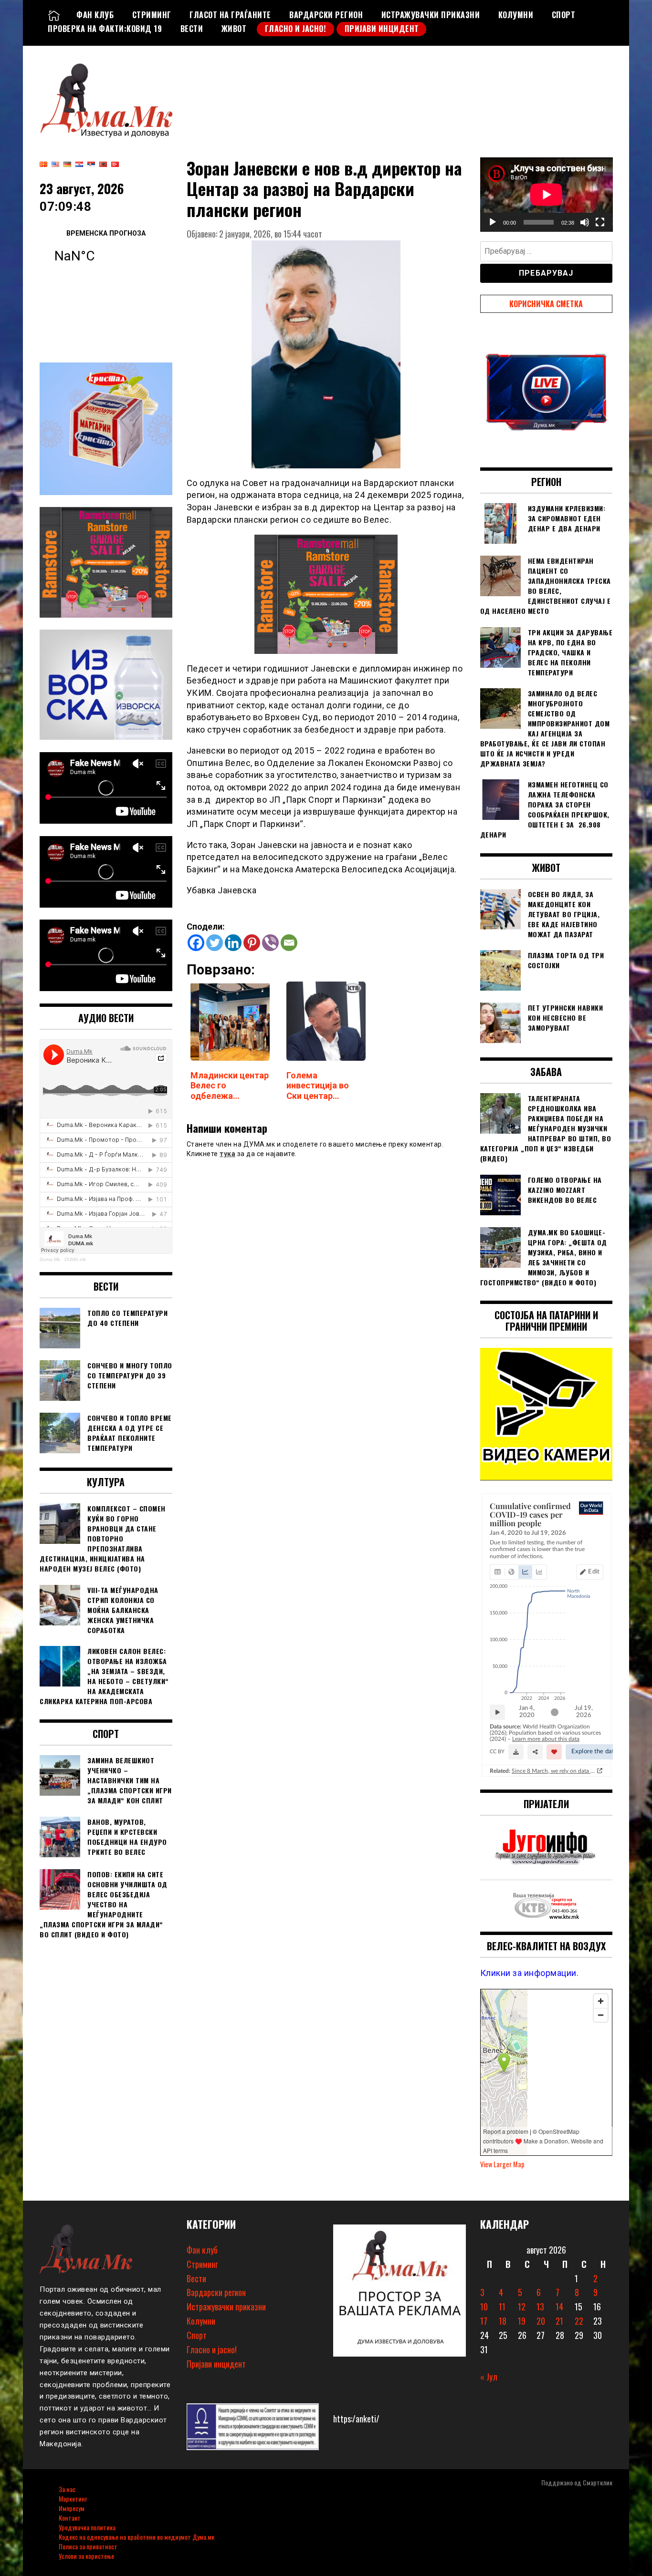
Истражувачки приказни (430, 15)
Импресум (71, 2508)
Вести (191, 28)
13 (540, 2306)
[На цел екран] (600, 222)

Task: Omit every picture, and otherwise quote the entries exactly.

Solution:
Истражувачки приказни (430, 15)
Импресум (71, 2508)
Вести (191, 28)
13 (540, 2306)
[На цел екран] (600, 222)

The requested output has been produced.